*WHAT THE TASK REQUIRES*.
Once the line with "This screenshot has width=1200, height=675." is found in the entries below, repeat it and each following line exactly, up to and including the line with "Click the 01.05.2026 due date". Add no other lines.

*DATA FOR ANALYSIS*.
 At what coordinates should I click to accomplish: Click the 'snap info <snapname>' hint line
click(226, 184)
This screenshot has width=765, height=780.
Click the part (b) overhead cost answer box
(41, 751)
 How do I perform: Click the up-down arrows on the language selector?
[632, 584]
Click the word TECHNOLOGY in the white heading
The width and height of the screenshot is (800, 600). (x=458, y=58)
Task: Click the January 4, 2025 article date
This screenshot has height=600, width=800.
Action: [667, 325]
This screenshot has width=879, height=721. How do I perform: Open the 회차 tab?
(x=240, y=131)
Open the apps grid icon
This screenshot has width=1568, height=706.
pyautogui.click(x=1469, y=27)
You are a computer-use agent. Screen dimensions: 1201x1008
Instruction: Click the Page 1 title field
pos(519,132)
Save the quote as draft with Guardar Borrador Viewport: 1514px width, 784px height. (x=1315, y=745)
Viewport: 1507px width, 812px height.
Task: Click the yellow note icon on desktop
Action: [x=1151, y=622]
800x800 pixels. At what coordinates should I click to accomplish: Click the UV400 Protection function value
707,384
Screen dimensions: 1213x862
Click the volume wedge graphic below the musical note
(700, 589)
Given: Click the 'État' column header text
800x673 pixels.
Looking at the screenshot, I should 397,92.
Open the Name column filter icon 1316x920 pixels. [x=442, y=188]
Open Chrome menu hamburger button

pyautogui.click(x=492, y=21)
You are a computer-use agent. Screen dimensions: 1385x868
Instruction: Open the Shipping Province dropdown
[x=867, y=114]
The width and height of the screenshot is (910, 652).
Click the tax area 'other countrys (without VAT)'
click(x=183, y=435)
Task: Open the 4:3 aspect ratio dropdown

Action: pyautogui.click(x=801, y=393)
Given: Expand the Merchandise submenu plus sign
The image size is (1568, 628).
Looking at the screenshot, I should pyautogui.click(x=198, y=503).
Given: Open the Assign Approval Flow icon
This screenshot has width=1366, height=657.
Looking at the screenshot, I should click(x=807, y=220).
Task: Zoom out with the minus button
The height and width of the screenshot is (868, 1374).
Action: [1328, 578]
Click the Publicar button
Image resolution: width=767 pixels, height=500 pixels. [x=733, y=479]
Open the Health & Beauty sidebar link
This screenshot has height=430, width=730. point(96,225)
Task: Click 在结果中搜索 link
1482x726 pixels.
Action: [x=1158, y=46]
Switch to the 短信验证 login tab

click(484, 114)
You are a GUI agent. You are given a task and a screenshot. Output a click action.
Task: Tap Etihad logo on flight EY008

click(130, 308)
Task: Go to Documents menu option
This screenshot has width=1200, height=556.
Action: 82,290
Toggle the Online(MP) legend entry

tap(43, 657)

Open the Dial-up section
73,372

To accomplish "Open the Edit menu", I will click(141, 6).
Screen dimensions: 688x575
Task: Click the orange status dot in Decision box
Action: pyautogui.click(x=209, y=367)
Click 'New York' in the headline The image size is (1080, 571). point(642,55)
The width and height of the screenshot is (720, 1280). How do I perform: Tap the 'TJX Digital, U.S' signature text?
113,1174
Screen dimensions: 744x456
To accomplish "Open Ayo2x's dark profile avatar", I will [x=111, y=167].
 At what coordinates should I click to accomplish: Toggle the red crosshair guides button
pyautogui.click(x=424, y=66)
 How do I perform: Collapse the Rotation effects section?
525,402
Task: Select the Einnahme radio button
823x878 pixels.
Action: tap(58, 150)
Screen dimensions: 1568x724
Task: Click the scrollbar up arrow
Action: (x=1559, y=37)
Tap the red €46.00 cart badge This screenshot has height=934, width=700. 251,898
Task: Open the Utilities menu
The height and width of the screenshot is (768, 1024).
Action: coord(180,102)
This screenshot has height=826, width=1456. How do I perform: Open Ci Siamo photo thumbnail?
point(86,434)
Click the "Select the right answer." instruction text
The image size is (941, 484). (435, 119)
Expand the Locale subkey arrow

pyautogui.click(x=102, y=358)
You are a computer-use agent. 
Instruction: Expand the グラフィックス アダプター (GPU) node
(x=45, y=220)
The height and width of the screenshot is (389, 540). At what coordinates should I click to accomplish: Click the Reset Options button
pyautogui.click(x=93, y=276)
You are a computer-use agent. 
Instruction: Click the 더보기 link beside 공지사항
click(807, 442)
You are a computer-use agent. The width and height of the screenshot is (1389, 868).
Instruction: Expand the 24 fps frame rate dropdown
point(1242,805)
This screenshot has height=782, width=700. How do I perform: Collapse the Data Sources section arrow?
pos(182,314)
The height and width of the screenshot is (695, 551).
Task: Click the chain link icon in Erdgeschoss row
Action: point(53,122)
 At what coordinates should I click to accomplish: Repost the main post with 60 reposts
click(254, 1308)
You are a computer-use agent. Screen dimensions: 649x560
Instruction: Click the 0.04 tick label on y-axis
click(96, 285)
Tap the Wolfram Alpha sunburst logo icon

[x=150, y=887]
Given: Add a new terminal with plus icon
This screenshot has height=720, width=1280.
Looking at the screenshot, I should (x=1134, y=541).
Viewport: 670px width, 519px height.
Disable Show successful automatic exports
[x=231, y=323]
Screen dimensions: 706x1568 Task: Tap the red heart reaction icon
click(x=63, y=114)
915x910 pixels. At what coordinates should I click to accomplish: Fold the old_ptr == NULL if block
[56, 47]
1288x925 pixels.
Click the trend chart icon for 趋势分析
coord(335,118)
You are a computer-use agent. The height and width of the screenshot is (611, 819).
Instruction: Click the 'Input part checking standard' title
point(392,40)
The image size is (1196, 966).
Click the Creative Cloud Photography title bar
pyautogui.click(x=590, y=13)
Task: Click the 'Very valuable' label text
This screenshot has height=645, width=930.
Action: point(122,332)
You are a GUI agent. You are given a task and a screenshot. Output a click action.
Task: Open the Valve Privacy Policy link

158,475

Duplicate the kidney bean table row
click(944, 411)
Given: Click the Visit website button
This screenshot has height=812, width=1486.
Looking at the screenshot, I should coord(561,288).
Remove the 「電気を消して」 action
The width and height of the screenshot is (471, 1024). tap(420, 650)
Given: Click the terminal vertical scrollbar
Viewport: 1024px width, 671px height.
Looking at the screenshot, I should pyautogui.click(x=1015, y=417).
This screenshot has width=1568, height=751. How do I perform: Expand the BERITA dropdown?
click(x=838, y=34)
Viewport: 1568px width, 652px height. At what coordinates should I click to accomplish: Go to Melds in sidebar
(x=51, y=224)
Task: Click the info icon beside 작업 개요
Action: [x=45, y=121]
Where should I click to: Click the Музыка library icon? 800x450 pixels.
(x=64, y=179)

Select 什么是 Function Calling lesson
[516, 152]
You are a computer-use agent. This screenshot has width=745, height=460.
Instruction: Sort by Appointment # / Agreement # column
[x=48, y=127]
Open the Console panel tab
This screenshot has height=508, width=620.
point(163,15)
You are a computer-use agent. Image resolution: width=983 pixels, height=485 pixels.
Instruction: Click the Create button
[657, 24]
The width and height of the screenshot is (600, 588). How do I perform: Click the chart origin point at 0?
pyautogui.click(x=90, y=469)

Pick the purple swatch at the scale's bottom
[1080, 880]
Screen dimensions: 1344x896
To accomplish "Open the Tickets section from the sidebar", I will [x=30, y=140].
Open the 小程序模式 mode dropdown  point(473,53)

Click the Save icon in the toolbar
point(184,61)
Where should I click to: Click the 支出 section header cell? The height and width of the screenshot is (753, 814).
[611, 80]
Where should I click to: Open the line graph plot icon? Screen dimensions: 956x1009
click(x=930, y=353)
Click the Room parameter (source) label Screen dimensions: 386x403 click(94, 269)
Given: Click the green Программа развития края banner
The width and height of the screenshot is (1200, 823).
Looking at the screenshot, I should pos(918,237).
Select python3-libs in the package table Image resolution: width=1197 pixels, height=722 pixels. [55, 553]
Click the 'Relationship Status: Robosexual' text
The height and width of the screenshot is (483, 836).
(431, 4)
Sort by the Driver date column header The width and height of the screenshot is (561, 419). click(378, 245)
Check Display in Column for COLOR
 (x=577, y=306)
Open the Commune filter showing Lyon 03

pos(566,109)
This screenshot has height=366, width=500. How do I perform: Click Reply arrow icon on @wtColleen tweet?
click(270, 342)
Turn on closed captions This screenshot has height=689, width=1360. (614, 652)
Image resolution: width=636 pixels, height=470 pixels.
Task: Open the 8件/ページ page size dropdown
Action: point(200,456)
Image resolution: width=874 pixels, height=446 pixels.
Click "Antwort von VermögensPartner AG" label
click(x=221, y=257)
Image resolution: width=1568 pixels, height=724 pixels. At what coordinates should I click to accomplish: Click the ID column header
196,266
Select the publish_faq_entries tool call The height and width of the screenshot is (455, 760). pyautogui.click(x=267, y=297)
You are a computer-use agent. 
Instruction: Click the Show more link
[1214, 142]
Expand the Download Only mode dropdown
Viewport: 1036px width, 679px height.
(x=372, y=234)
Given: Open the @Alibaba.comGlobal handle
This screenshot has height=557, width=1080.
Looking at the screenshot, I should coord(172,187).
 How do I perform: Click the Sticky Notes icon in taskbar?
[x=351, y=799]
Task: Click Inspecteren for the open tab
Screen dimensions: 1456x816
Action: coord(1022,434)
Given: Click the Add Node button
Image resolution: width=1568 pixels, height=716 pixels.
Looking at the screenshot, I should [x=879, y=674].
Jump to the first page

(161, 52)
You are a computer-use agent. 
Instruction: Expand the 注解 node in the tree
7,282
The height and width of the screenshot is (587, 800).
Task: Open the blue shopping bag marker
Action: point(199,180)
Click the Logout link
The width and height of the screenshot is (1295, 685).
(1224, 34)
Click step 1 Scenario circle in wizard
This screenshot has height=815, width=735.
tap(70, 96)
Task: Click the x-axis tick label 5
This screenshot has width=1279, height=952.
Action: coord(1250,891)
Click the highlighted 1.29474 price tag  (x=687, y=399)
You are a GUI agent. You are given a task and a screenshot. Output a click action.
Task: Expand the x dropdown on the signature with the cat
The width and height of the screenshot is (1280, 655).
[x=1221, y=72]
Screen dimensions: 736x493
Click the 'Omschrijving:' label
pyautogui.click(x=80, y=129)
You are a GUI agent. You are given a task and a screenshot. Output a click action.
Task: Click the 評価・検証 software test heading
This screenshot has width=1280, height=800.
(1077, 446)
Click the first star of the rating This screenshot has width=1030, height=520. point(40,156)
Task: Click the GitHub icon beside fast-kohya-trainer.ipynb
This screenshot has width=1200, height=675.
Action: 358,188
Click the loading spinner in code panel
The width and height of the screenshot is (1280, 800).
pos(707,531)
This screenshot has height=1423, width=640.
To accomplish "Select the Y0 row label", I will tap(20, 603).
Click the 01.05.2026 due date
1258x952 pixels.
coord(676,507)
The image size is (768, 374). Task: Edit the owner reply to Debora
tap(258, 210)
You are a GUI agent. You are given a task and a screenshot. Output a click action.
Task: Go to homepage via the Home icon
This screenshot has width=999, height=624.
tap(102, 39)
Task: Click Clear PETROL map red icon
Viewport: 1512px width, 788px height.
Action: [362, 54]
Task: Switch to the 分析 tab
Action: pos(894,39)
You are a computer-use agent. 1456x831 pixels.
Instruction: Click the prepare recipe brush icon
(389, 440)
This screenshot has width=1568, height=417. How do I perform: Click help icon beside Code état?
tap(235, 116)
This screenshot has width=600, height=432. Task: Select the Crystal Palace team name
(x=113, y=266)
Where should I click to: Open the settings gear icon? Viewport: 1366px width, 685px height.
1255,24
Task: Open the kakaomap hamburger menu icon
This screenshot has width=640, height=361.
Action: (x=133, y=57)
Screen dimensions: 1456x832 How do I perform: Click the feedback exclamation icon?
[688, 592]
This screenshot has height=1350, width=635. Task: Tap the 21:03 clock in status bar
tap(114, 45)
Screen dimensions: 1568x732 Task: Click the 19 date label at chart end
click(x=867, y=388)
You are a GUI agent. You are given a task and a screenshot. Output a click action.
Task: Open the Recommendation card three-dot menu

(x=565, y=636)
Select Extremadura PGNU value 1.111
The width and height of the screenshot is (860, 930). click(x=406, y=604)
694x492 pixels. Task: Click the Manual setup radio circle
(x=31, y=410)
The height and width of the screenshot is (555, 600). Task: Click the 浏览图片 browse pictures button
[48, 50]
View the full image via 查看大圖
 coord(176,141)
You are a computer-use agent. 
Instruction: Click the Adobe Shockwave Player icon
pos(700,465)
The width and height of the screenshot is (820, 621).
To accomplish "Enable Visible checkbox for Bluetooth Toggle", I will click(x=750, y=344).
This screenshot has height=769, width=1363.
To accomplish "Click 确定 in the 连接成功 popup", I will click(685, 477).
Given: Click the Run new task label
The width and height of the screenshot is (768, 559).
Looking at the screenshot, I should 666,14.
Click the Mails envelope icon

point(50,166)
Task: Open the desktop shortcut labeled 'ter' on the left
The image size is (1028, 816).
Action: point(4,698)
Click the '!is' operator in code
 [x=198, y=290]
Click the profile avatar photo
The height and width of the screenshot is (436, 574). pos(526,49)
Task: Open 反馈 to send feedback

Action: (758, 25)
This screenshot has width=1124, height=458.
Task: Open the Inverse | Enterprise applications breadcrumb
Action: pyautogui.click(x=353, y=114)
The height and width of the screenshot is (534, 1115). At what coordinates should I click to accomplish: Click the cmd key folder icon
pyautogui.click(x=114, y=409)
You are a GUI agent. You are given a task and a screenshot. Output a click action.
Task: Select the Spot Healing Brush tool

*ANSWER FOR THIS EXERCISE*.
This screenshot has width=1200, height=675.
Action: 358,188
Click the loading spinner in code panel
The width and height of the screenshot is (1280, 800).
pos(707,531)
This screenshot has height=1423, width=640.
To accomplish "Select the Y0 row label", I will tap(20, 603).
Click the 01.05.2026 due date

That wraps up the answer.